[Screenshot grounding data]
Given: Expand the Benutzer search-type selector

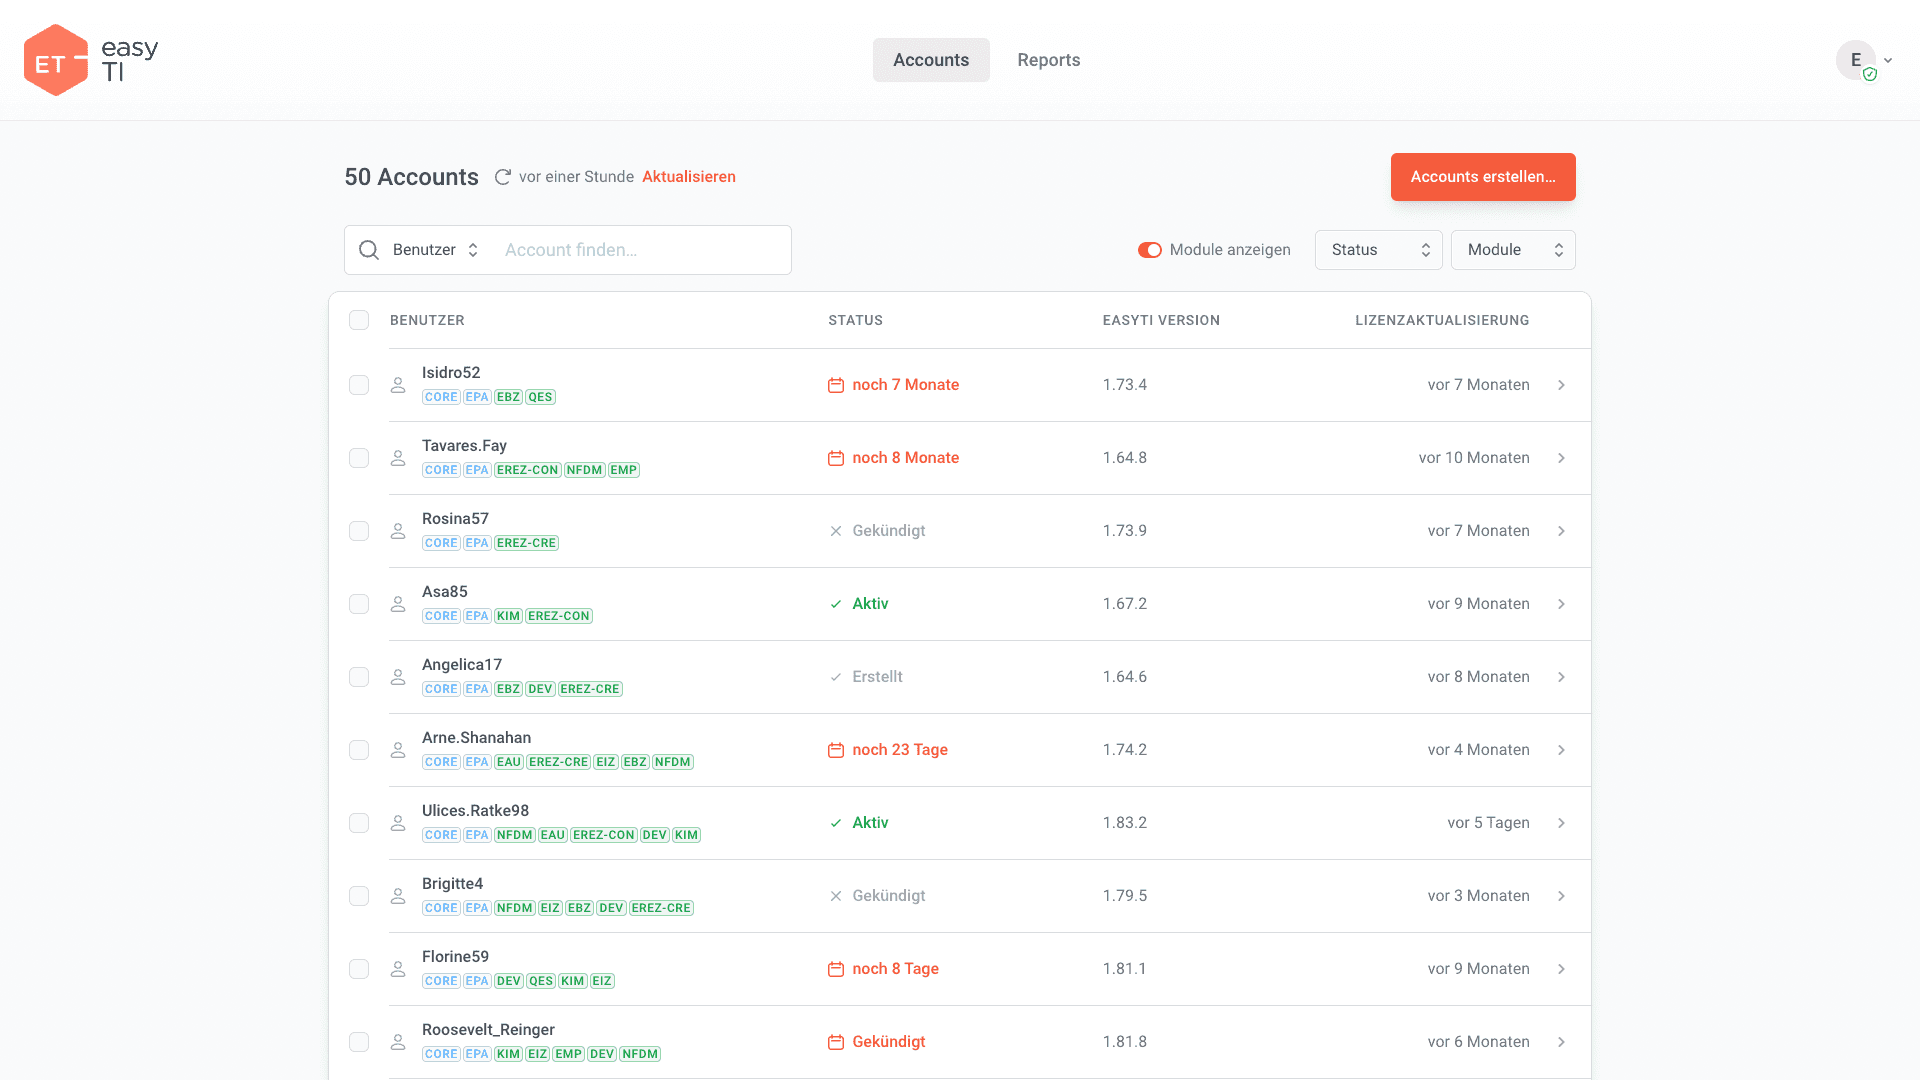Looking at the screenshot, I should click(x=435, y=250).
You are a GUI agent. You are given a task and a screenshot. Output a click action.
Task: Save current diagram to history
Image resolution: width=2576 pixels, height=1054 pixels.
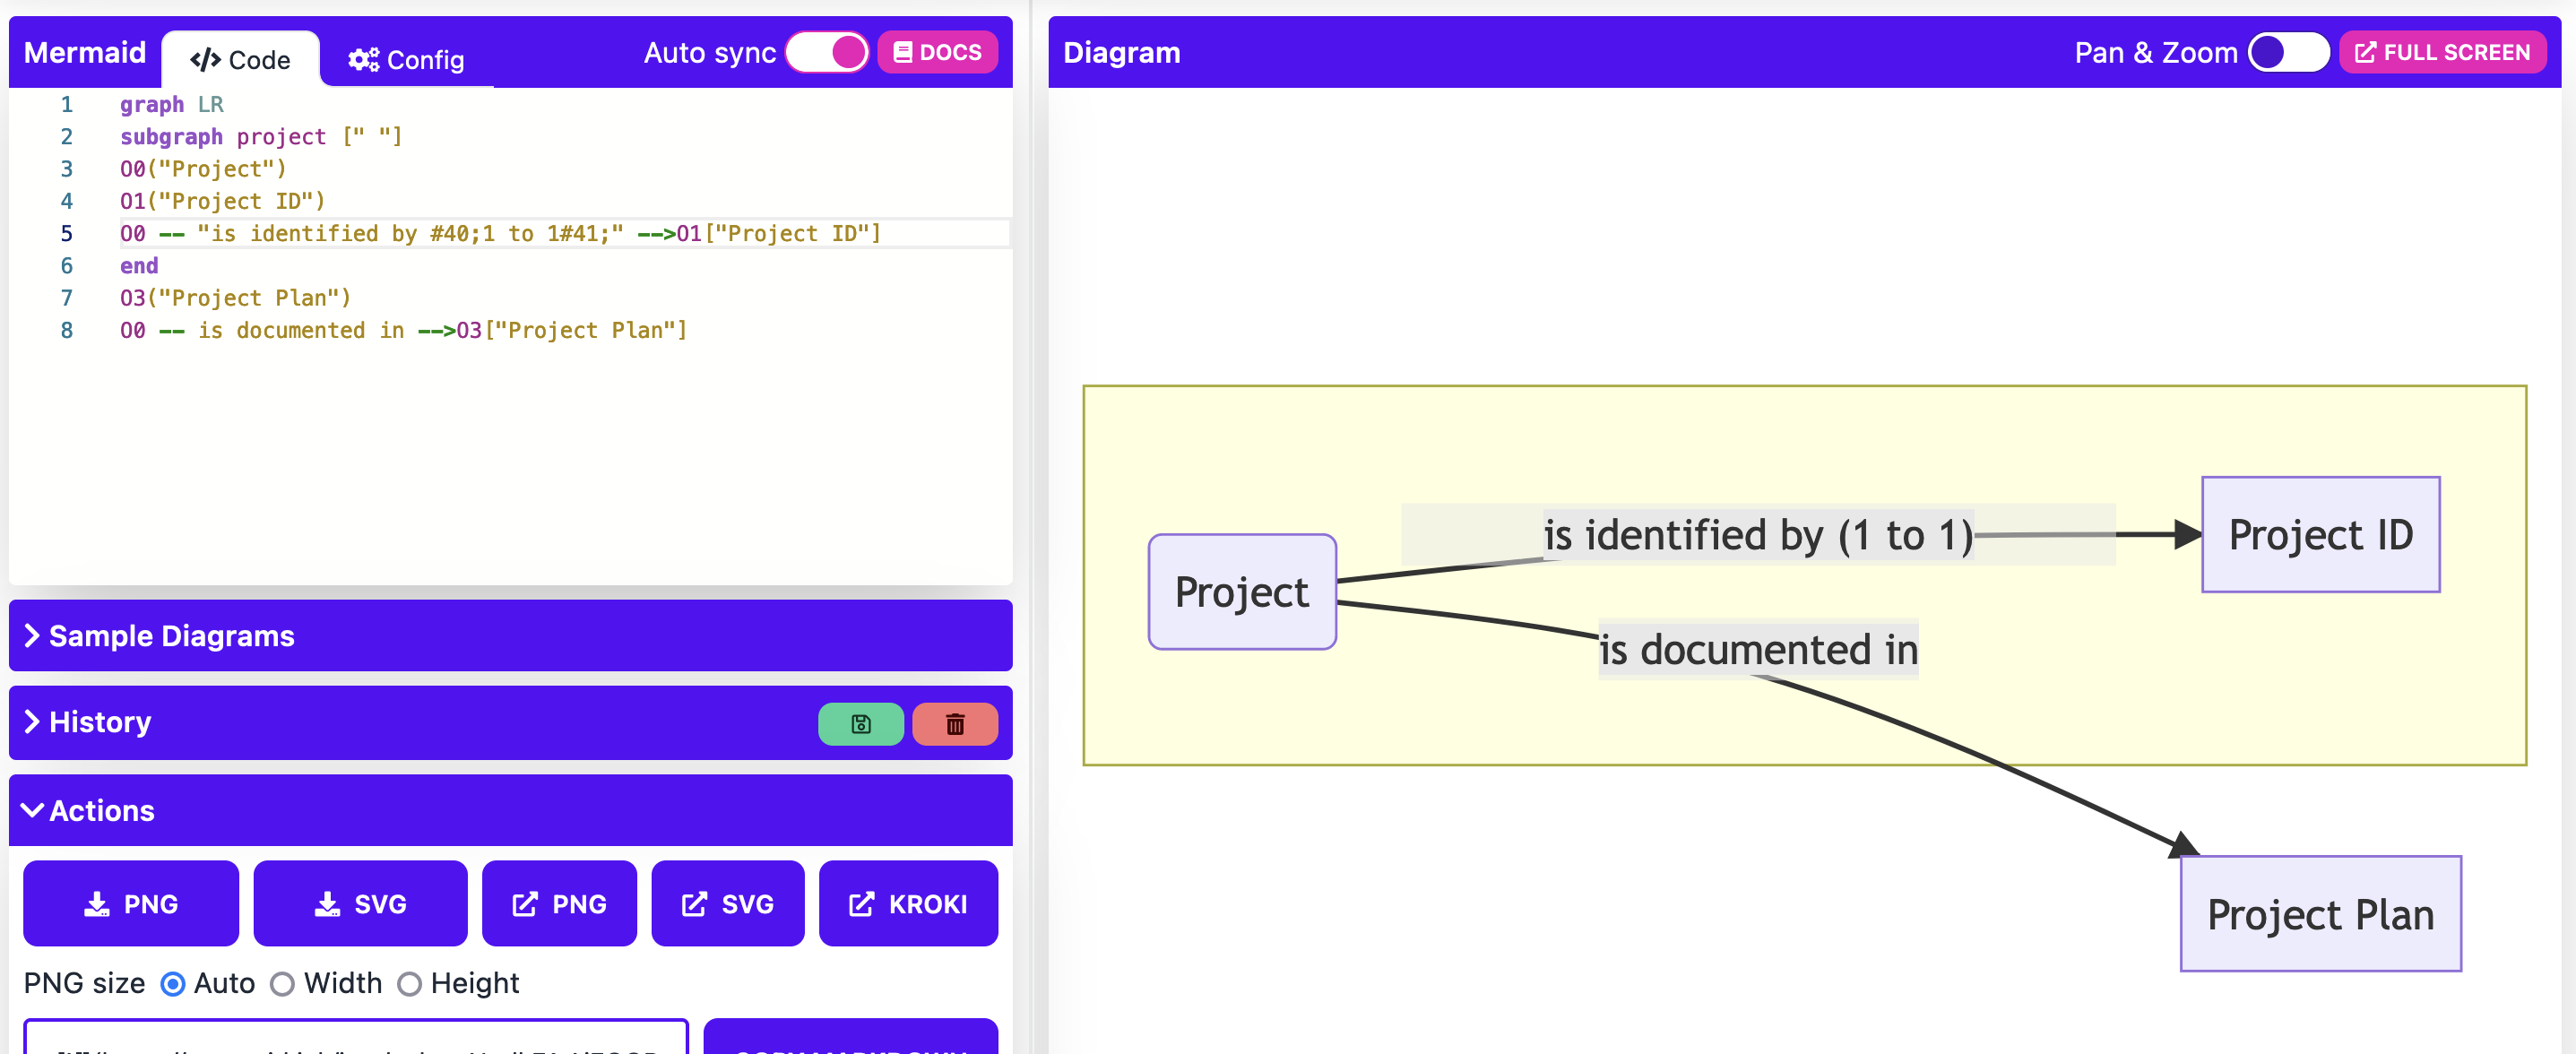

▶ [Problem to solve]:
Return every record exactly, without the pictures.

▶ [Response below]:
Given: Expand the Benutzer search-type selector

Looking at the screenshot, I should click(x=435, y=250).
You are a GUI agent. You are given a task and a screenshot. Output a click action.
Task: Save current diagram to history
Image resolution: width=2576 pixels, height=1054 pixels.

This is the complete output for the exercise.